Banks face pressure to reprice
John Awuah, CEO, GAB
Featured

Banks face pressure to reprice

The Ghana Reference Rate (GRR) declined marginally to 10.03 per cent for May 2026 from 10.06 per cent in April.

On the surface, the latest adjustment appears small. But underneath the modest movement lies a broader indication that the country’s financial system is steadily emerging from crisis conditions into a more stable monetary environment.

The latest figure extends one of the sharpest downward shifts in benchmark borrowing conditions since Ghana’s post-pandemic inflation and debt crisis intensified. The GRR has now fallen from 14.58 per cent in February to 11.71 per cent in March before easing further through April and May — a rapid correction that mirrors the broader moderation in inflation, exchange-rate volatility and money-market stress.

For the Bank of Ghana and fiscal authorities, the trend provides growing evidence that the country’s painful stabilisation measures are beginning to work.

After nearly three years dominated by inflation shocks, debt restructuring, aggressive policy tightening and severe currency depreciation, macroeconomic indicators are increasingly pointing towards stability rather than distress.

The GRR sits at the centre of the country’s loan-pricing framework. It is calculated using a weighted combination of Treasury bill rates, the average interbank lending rate and the central bank’s Monetary Policy Rate, making it the benchmark upon which commercial banks build lending rates.

Its decline therefore reflects more than a technical adjustment. It points to improving liquidity conditions within the banking system, lower short-term interest rates and rising confidence that inflationary pressures are easing.

Transition remains incomplete

Despite the steady decline in benchmark indicators, businesses continue to face borrowing costs that many consider prohibitively high.

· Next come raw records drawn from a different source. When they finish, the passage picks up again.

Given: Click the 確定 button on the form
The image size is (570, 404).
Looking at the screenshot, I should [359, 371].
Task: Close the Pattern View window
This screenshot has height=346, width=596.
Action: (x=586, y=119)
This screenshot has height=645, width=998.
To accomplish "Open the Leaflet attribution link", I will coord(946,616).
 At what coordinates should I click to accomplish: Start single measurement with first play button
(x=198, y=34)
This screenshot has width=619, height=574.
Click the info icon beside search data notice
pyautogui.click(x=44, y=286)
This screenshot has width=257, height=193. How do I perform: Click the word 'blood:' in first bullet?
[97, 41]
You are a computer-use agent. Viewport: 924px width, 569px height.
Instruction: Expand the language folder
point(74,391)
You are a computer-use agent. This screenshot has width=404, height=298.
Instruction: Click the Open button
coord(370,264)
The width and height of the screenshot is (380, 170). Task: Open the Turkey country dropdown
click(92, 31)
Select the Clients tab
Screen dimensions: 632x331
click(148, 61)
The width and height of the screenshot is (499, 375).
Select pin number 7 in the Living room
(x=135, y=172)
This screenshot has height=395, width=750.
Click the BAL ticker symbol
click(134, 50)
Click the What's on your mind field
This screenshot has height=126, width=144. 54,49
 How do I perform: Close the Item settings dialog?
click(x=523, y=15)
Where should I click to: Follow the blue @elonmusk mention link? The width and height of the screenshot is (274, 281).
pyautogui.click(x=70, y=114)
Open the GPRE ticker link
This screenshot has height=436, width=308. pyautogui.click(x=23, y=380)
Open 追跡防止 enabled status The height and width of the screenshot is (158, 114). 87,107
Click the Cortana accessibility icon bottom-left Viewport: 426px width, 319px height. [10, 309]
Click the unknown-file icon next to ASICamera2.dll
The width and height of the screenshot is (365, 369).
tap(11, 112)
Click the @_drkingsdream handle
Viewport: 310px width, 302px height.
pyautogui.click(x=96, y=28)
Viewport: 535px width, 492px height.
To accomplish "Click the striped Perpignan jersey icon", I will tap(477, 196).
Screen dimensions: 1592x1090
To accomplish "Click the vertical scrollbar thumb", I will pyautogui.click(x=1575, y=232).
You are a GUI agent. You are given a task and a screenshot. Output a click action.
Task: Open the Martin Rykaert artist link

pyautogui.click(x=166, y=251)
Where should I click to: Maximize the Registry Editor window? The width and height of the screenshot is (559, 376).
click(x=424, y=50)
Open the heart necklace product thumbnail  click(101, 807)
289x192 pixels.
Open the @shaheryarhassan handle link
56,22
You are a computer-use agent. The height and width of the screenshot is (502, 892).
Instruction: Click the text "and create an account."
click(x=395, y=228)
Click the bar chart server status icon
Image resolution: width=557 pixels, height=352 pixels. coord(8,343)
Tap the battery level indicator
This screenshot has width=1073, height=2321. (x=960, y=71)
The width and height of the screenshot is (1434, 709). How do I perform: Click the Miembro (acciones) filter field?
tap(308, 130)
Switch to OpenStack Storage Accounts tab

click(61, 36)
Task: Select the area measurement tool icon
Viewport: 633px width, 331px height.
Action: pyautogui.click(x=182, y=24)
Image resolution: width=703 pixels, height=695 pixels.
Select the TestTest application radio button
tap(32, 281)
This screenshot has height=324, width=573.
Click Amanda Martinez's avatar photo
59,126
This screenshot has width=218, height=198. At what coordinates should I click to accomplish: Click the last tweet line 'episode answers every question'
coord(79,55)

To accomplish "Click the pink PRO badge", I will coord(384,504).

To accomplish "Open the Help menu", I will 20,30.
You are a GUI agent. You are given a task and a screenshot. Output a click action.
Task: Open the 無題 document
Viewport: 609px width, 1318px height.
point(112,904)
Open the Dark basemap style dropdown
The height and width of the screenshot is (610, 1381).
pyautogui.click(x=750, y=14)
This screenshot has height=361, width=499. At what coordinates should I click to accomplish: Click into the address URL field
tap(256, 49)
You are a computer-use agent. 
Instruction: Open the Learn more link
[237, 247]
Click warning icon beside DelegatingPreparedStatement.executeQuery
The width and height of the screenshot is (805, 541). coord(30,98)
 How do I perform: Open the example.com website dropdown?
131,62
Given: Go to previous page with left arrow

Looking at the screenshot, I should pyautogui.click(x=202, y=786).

Commercial lending rates in Ghana remain elevated at levels many firms — particularly small and medium-sized enterprises — say are incompatible with expansion, investment and long-term planning.

Banks continue to price loans using several layers of risk beyond the reference rate itself. Borrower quality, collateral strength, sector exposure, provisioning risks and banks’ own funding structures all influence final lending decisions.

Many institutions are also still managing the after-effects of domestic debt restructuring, elevated non-performing loan risks and tighter capital-preservation strategies.

As a result, the transmission from falling benchmark rates to actual borrowing costs is often slow, uneven and selective.

For large corporates with stronger balance sheets and lower perceived risk, the easing cycle could gradually improve access to financing.

But for smaller businesses operating in sectors vulnerable to demand shocks, currency volatility or weak cash flows, meaningful relief may take longer to materialise.

Interest rates

High interest rates have been among the biggest constraints on domestic business activity. Many firms scaled back expansion plans, reduced inventories or postponed investment decisions during the peak of the tightening cycle.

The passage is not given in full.